3

When I use the following script, I get double characters. Why?

$clean_lastname = "Dür";
$clean_lastname = preg_replace("/[ùúûü]/", "u", $clean_lastname);
echo $clean_lastname;

Output: Duur

I want it to be Dur.

I am still doing something wrong... What's up with the 'putting one value of an array in the preg function?

$clean_lastname = "Boerée";
$l = 0;
$pattern = array('[ÀÁÂÃÄÅ]','[Ç]','[ÈÉÊË]','[ÌÍÎÏ]','[Ñ]','[ÒÓÔÕÖØ]','[Ý]','[ß]','[àáâãäå]','[ç]','[èéêë]','[ìíîï]','[ñ]','[òóôõöø]','[ùúûü]','[ýÿ]');
$replace = array(A,C,E,I,N,O,Y,S,a,c,e,i,n,o,u,y);

foreach ($pattern as $wierdchar)
{
    $clean_lastname = preg_replace('/$wierdchar/u', '$replace[$l]', $clean_lastname);
    $l++;
}

//$clean_lastname = preg_replace('/[èéêë]/u', 'e', $clean_lastname);

//$clean_lastname = strtr($clean_lastname, "ùúûü","uuuu");
echo $clean_lastname;
Peter Mortensen
  • 30,738
  • 21
  • 105
  • 131
Thijs
  • 387
  • 5
  • 20

4 Answers4

2
$clean_lastname = str_replace(array('ù', 'ú', 'û', 'ü', 'Ù', 'Ú', 'Û', 'Ü'), array('u', 'u', 'u', 'u', 'U', 'U', 'U', 'U'), $clean_lastname);

// OR to solve your initial issue:

$clean_lastname = preg_replace('/[ùúûü]/u', 'u', $clean_lastname);
Paul Norman
  • 1,621
  • 1
  • 9
  • 20
  • 1
    I solved it!! i need preg_replace with a u modifier!! Thank you Soooo!! much! i was really lost!! – Thijs Dec 16 '10 at 18:00
2

The only situation I can image this to happen is when your two strings (the input string and the pattern) have a different character encoding or both are UTF-8 but you didn’t specify it properly.

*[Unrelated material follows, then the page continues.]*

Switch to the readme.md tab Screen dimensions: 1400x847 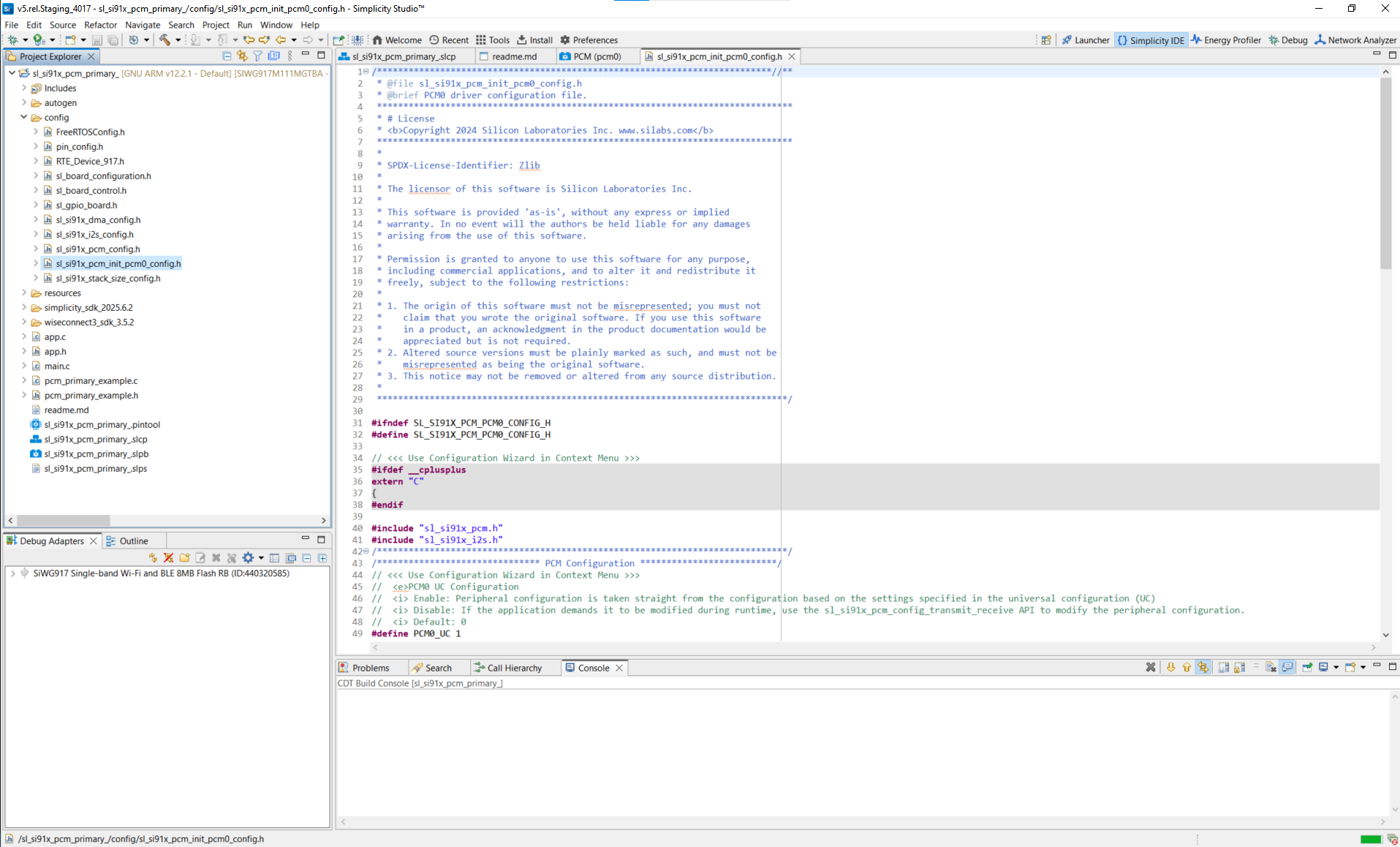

Because in the latter case, "Dür" is equivalent to "D\xC3\xBCr" (ü is encoded with the two byte sequence 0xC3BC) and the pattern "/[ùúûü]/" is equivalent to "/[\xC3\xB9\xC3\xBA\xC3\xBB\xC3\xBC]/". Since each byte specified by the escape sequence \xHH is treated as a single character, this yields the following result:

echo preg_replace("/[\xC3\xB9\xC3\xBA\xC3\xBB\xC3\xBC]/", "u", "D\xC3\xBCr");  // Duur

So when working with UTF-8 make sure to set the u modifier flag so that the pattern and input string is treated as UTF-8 encoded:

"/[ùúûü]/u"

Edit    Now that you clarified your intentions and you seem to try to implement some kind of transliteration, you should take a look at iconv and it’s ability to transliterate:

iconv("UTF-8", "US-ASCII//TRANSLIT", $str)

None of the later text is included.